GigaOm offers a fascinating glimpse into Netflix’s EC2 architecture: Netflix shows off how it does Hadoop in the cloud:
“Hadoop is more than a platform on which data scientists and business analysts can do their work. Aside from their 500-plus-nod[sic] cluster of Elastic MapReduce instances, there’s another equally sized cluster for extract-transform-load (ETL) workloads – essentially, taking data from other sources and making it easy to analyze within Hadoop. Netflix also deploys various “development” clusters as needed, presumably for ad hoc experimental jobs.”

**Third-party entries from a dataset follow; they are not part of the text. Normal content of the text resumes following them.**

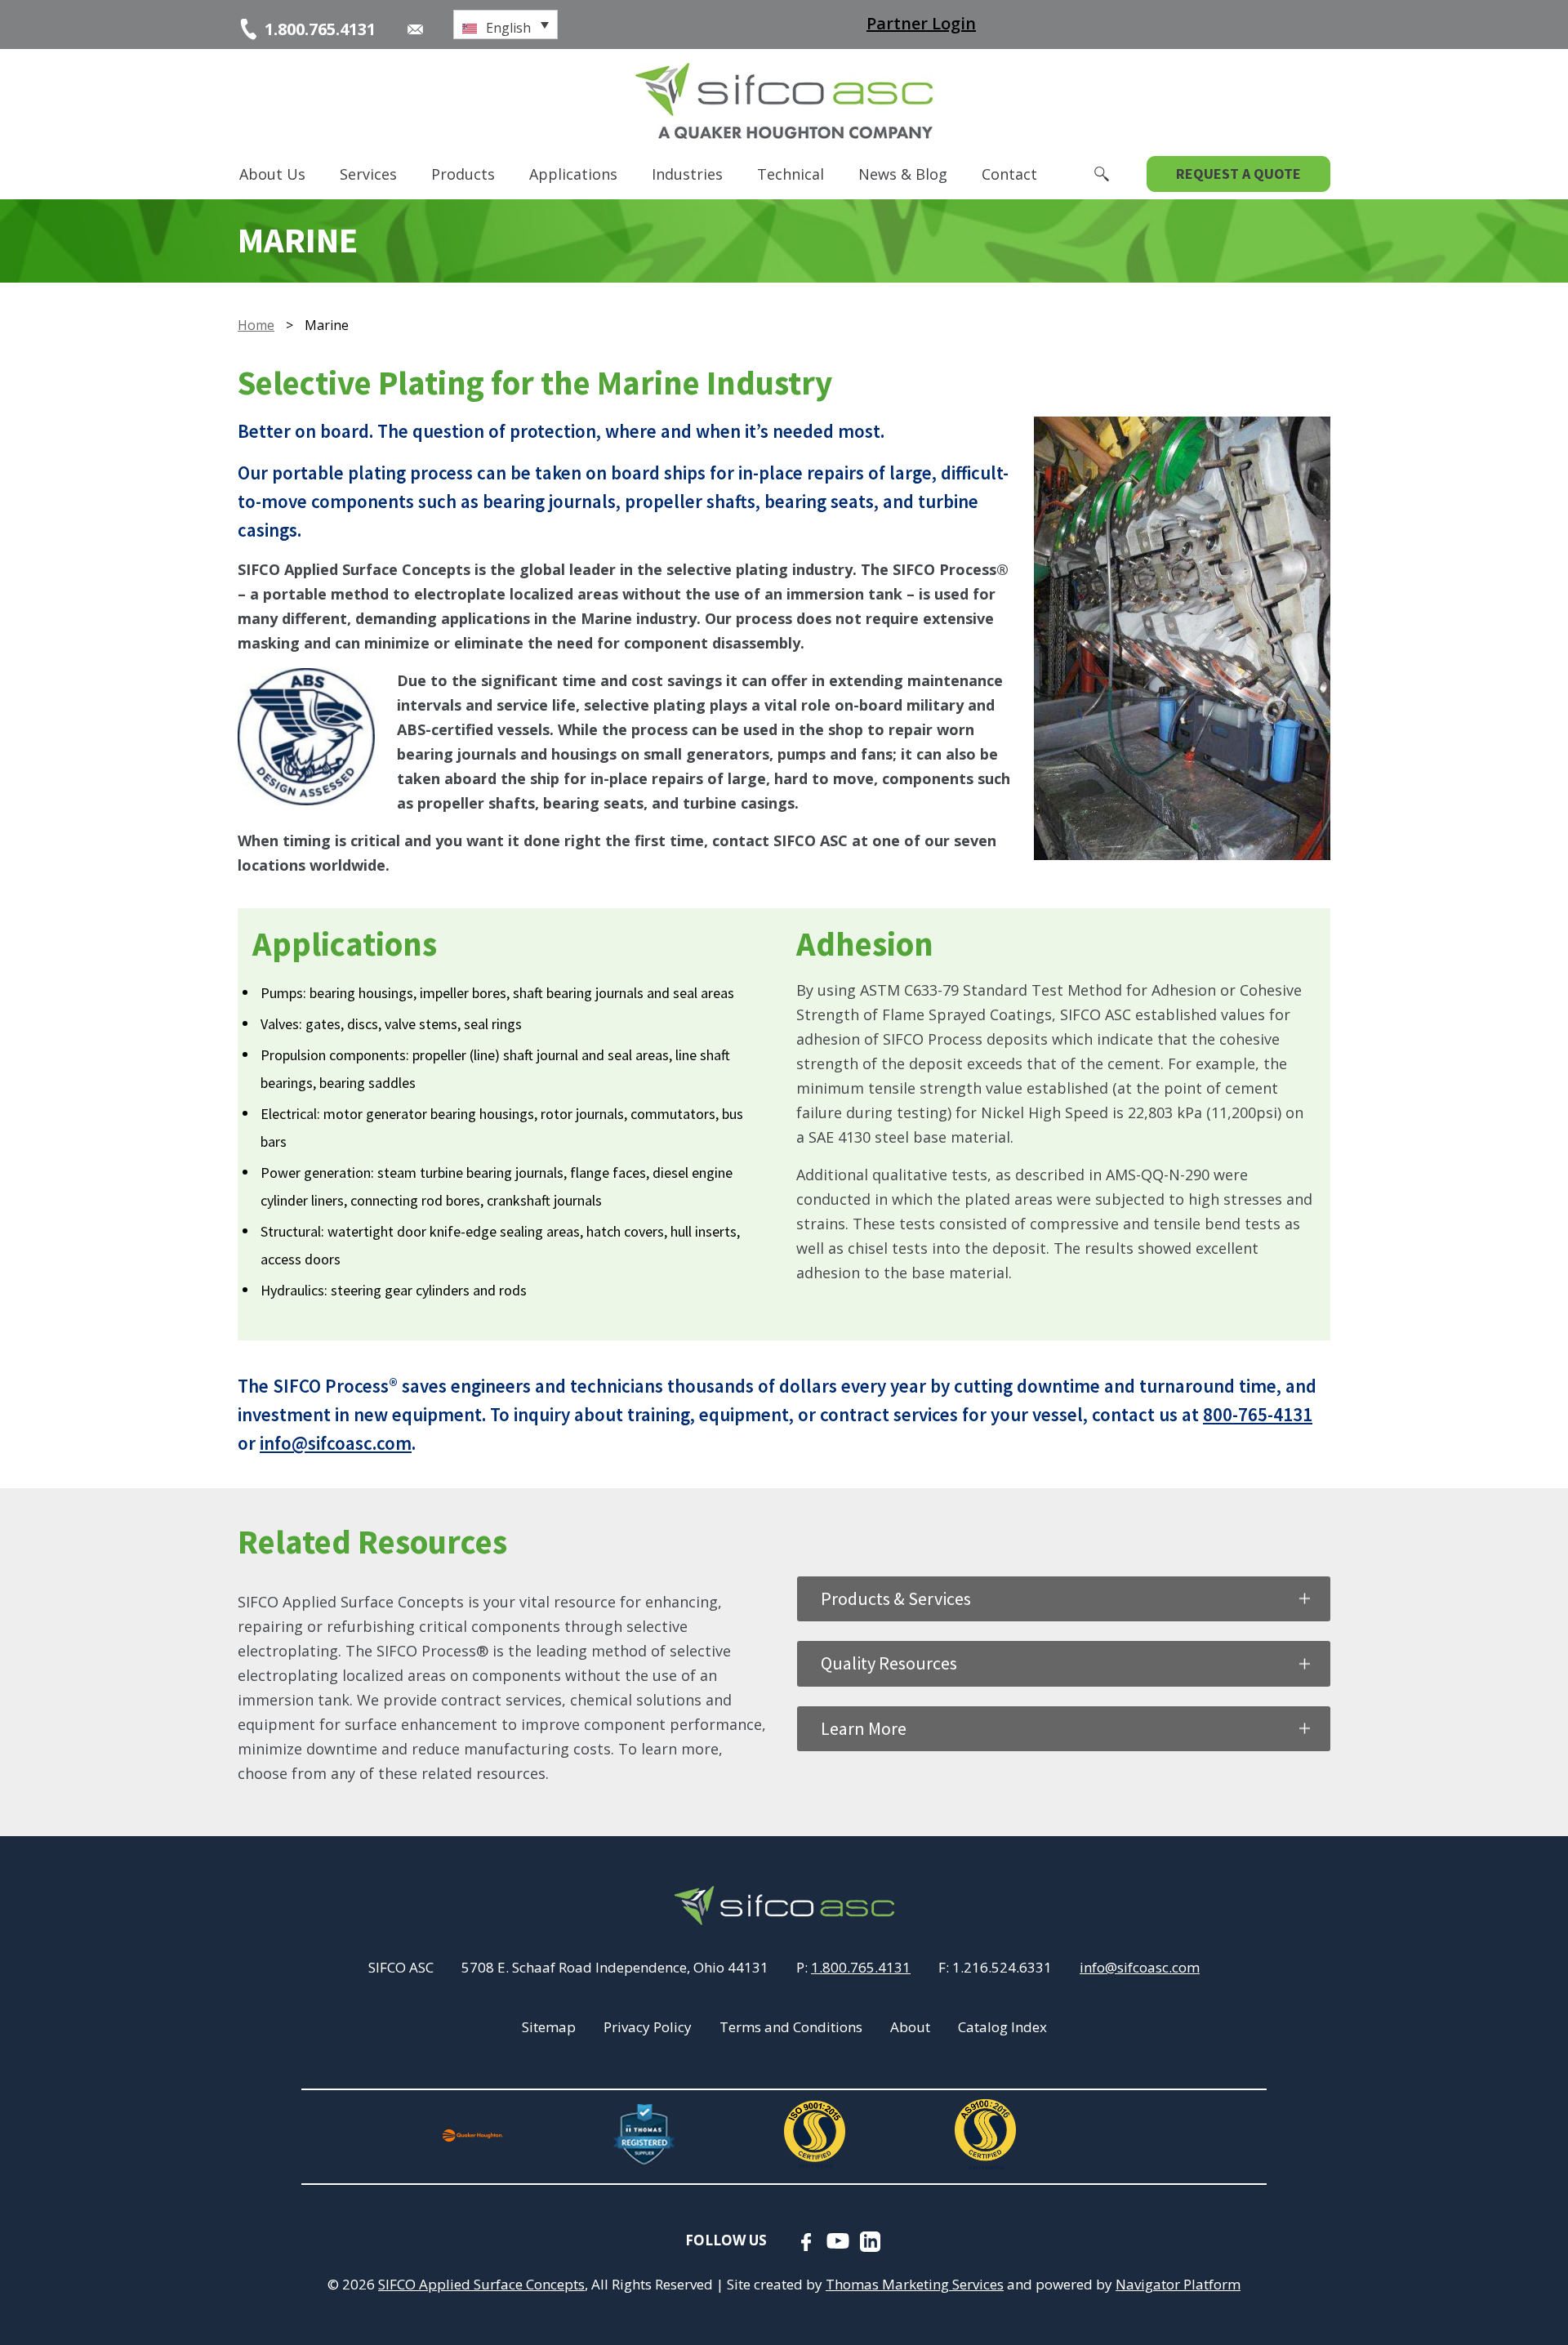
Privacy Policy (648, 2026)
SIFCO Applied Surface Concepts (481, 2284)
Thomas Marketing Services (915, 2284)
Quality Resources (889, 1663)
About (910, 2026)
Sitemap (549, 2026)
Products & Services (896, 1598)
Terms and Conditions (790, 2026)
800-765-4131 (1257, 1414)
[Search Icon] (1101, 174)
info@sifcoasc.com (336, 1443)
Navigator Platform (1178, 2284)
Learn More (863, 1728)
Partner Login (921, 23)
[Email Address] (415, 29)
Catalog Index (1002, 2026)
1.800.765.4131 (861, 1967)
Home (256, 325)
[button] (505, 24)
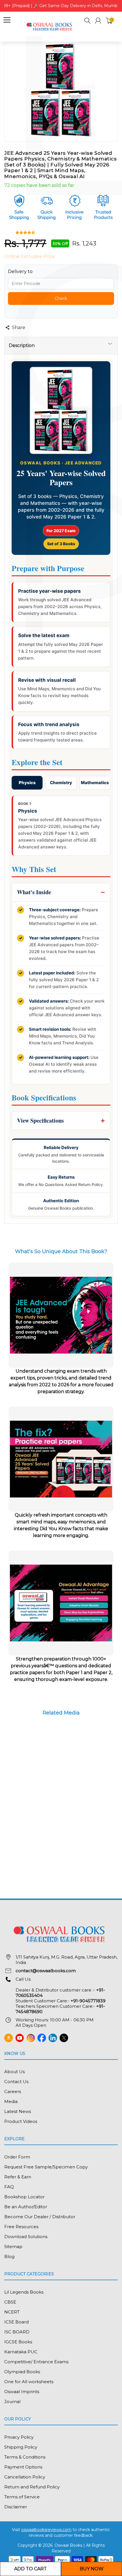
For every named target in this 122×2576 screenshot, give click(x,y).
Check (61, 298)
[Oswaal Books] (50, 26)
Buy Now (92, 2568)
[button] (87, 21)
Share (18, 327)
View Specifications (40, 1120)
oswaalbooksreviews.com (46, 2529)
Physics (27, 782)
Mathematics (95, 782)
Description (22, 345)
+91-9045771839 (88, 2000)
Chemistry (61, 782)
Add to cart (30, 2568)
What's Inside (34, 892)
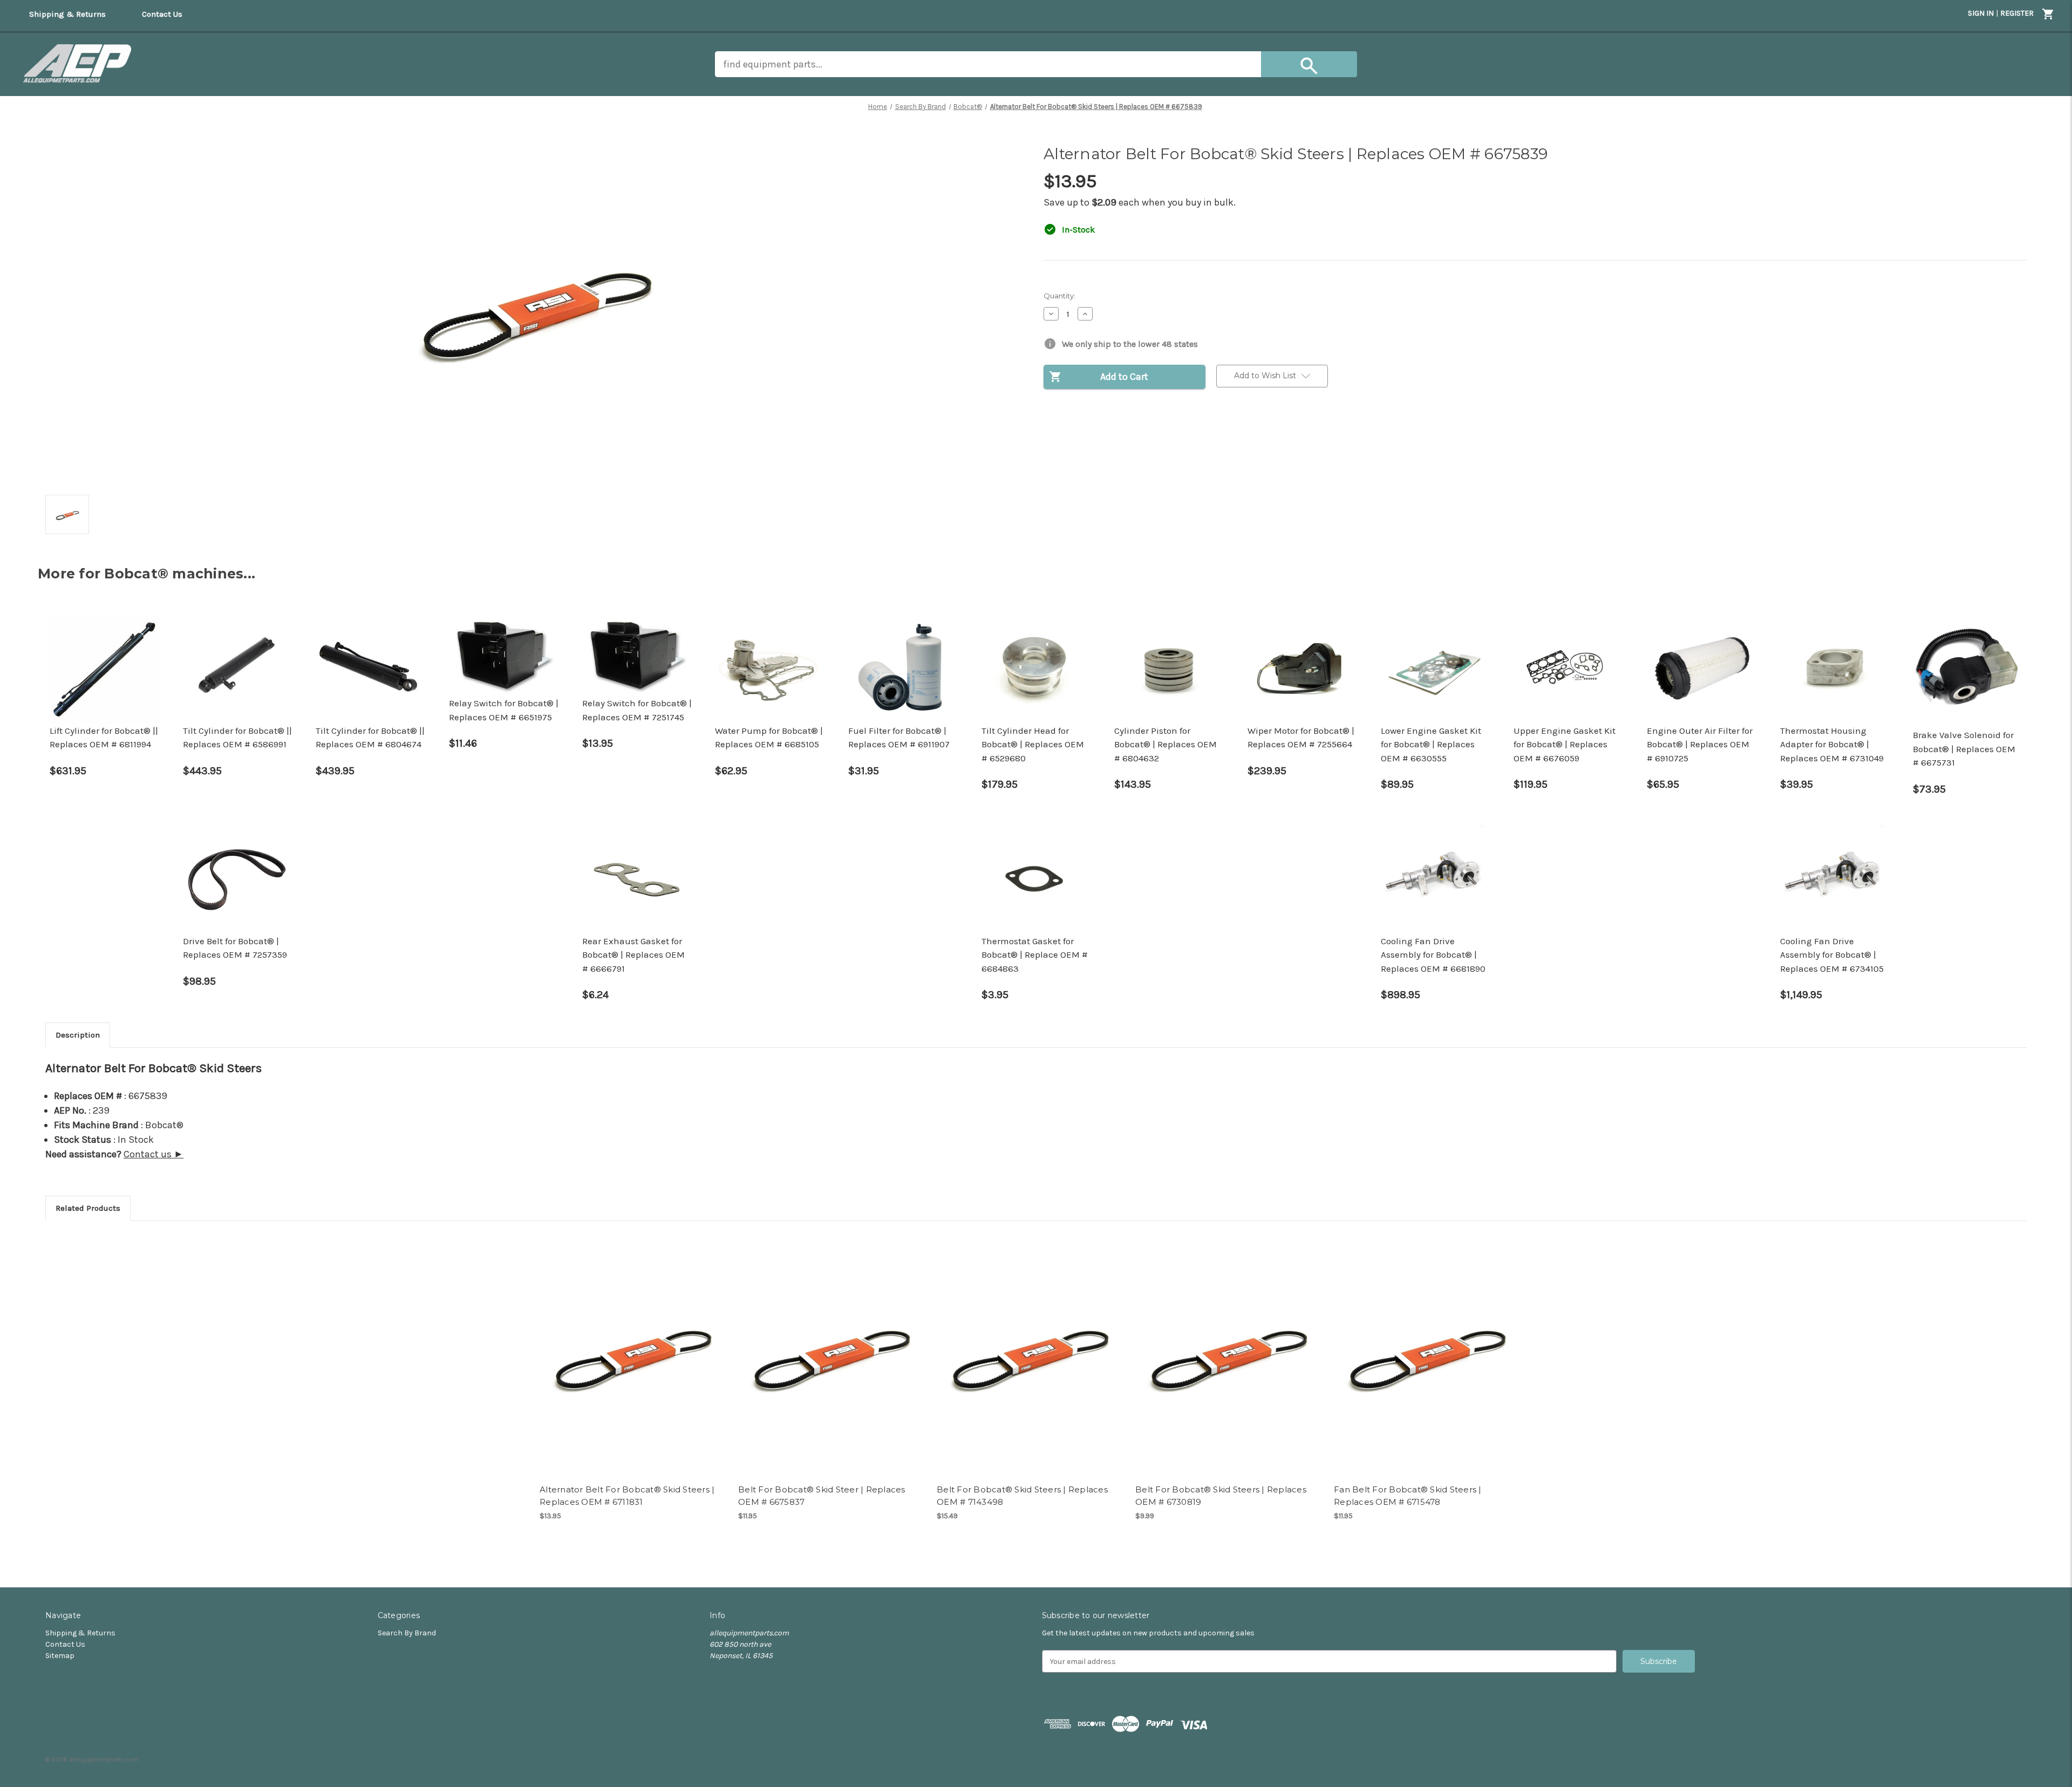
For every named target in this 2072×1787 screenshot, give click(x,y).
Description (78, 1035)
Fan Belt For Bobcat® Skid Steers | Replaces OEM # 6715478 (1408, 1495)
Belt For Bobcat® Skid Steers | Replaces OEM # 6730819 (1220, 1495)
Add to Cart (633, 1355)
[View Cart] (2048, 15)
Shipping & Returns (80, 1633)
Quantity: (1059, 295)
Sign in (1981, 13)
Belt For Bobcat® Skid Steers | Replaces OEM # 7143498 (1022, 1495)
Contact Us (65, 1644)
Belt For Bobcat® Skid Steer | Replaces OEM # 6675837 (821, 1495)
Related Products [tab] (88, 1208)
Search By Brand (407, 1633)
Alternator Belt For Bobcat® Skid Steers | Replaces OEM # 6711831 (627, 1495)
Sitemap (59, 1655)
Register (2017, 13)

The big data users I have spoken with about data security agreed that data masking at that scale is infeasible. Given the rate of data insertion (also called ‘velocity’), masking sensitive data before loading it into a cluster would require “an entire ETL cluster to front the Hadoop cluster”. But apparently it’s doable, and Netflix did just that – fronted its analytics cluster with a data transformation cluster, all within EC2. 500 nodes massaging data for another 500 nodes. While the ETL cluster is not used for masking, note that it is about the same size as the analysis cluster. It’s this one-to-one mapping that I often worry about with security. Ask yourself, “Do we need another whole cluster for masking?” No? Then what about NoSQL activity monitoring? What about IAM, application monitoring, and any other security tasks. Do you start to see the problem with bolting on security? Logging and auditing are embeddable – most everything else is not.
When the Cloud Security Alliance advised reinvestment of some savings back into security, I don’t think this is quite what they had in mind.